O fato de Ana ter publicado sua autobiografia por conta própria chamou a atenção de alguns seguidores em sua conta no Instagram. Diante do crescente interesse das pessoas em saber como ela havia conseguido tal feito, a escritora fundou a mentoria “Um livro para chamar de seu”, na qual orienta sobre como escrever uma obra literária. Ana ressalta que os livros que se enquadram na linha editorial da Flow – com foco em histórias inspiradoras – são publicados pela editora. “Até o momento, dos 18 mentorados que tive, oito já se tornaram autores da Flow, seis terão suas obras lançadas ainda neste ano e quatro não foram aprovados por não estarem em consonância com a linha editorial”, diz.

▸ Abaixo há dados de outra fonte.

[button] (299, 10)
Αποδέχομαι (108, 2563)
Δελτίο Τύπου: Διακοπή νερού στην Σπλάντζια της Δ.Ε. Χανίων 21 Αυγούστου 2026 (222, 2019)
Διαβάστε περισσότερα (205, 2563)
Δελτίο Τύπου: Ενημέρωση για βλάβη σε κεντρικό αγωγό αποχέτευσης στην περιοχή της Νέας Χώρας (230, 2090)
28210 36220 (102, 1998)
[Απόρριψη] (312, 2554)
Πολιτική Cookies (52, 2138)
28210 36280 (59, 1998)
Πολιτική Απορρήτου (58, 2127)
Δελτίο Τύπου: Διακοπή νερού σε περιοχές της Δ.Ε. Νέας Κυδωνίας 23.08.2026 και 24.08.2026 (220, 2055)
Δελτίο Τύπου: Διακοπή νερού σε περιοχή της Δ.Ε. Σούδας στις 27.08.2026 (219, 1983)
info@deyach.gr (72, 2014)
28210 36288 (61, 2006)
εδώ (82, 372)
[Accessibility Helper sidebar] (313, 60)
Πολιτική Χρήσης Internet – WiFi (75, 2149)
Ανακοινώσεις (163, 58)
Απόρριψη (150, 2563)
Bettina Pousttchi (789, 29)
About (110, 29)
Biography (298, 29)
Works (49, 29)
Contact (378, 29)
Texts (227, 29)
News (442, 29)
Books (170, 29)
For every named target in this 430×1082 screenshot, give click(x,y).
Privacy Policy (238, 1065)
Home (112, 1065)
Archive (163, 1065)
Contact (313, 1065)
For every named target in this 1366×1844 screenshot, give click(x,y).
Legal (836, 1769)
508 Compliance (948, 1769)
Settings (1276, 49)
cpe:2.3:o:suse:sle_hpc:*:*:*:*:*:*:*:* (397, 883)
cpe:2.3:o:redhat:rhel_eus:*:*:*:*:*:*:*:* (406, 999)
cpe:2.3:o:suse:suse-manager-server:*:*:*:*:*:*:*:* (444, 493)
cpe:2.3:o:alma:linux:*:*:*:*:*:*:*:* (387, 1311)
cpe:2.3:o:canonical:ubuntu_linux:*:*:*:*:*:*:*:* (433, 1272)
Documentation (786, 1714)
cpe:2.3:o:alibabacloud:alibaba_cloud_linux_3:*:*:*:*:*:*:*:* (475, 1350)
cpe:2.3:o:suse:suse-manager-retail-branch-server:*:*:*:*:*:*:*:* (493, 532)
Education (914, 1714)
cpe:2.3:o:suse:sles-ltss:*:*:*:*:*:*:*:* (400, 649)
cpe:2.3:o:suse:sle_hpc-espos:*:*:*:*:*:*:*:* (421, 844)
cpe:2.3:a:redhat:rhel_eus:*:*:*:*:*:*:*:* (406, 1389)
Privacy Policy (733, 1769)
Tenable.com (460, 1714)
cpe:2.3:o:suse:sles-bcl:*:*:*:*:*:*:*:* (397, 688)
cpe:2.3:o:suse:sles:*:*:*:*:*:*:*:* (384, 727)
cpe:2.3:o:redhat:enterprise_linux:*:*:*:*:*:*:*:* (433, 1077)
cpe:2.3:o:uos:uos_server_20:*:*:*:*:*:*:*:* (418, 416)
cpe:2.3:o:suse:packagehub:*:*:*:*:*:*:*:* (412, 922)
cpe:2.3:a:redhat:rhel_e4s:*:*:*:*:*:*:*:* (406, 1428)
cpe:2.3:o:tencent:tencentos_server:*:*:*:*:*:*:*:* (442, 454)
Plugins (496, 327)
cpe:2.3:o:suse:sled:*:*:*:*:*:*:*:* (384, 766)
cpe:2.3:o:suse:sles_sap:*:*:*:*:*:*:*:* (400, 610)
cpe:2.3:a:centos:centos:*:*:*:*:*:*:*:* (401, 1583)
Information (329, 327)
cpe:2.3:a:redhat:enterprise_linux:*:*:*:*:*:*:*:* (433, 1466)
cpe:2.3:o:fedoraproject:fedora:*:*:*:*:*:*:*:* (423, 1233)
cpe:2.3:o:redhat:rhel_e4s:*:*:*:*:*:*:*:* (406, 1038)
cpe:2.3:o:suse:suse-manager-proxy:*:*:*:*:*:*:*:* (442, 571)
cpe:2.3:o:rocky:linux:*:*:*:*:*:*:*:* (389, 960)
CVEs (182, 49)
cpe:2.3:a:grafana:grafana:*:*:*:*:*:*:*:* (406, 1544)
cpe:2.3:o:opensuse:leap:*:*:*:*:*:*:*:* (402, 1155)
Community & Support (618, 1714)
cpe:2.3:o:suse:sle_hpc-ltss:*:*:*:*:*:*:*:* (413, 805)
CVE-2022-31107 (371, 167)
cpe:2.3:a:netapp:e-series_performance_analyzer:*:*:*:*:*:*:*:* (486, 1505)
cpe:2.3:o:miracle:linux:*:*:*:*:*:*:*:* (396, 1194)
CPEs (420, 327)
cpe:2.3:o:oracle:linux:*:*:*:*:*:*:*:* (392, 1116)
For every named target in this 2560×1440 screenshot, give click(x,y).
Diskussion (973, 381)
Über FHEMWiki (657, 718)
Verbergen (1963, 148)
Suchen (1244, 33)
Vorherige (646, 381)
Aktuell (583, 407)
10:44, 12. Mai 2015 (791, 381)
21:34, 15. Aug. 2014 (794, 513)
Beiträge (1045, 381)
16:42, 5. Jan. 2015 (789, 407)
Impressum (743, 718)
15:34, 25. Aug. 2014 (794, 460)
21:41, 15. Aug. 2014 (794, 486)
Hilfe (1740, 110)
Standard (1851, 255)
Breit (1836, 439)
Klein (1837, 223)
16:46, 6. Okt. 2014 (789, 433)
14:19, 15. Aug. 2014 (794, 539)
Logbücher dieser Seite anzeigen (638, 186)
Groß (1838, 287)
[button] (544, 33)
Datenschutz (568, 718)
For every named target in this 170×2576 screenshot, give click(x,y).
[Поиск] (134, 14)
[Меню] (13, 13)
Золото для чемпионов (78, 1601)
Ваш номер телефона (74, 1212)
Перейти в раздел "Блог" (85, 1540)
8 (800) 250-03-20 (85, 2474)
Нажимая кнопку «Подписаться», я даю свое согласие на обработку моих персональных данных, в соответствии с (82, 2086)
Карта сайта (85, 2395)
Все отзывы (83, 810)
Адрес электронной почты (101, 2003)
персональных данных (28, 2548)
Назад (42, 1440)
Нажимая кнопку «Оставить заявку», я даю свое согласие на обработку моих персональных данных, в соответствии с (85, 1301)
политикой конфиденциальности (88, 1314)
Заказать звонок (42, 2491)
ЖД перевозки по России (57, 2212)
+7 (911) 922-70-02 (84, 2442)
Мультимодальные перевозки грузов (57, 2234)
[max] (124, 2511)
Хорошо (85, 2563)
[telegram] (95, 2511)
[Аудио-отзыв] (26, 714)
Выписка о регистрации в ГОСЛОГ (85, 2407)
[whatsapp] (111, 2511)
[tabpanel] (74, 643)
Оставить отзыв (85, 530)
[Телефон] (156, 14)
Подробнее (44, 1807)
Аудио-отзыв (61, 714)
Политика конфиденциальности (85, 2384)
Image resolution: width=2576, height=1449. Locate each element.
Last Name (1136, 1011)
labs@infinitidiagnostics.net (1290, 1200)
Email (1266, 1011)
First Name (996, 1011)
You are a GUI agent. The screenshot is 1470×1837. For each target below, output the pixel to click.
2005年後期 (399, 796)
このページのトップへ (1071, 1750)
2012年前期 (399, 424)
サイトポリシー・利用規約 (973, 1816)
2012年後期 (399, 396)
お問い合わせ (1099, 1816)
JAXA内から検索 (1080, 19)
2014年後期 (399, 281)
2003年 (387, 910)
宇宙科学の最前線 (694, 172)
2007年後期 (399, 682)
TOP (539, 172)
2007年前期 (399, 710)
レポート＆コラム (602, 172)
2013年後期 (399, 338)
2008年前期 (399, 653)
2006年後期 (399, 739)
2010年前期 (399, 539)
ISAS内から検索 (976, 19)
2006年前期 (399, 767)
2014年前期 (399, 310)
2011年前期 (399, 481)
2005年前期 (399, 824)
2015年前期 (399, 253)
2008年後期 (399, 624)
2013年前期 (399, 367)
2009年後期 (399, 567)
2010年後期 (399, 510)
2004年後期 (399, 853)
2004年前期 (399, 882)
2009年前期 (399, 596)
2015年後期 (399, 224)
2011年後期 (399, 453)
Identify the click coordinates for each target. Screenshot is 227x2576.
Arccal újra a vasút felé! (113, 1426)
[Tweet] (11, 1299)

Atualmente, Ana já publicou, pela editora Flow, a segunda parte de sua autobiografia: “Minha história escrita à mão: eu mereço”; o guia para auxiliar no planejamento e treinamento de foco “Só hoje” e a continuação do seu livro infanto-juvenil: “A Liga da Identidade – a história de Ben”. Em breve, publicará o livro de oração “Eu e Meu Deus”, e a terceira parte de sua trilogia autobiográfica:  “Minha história escrita à mão: eu consigo”.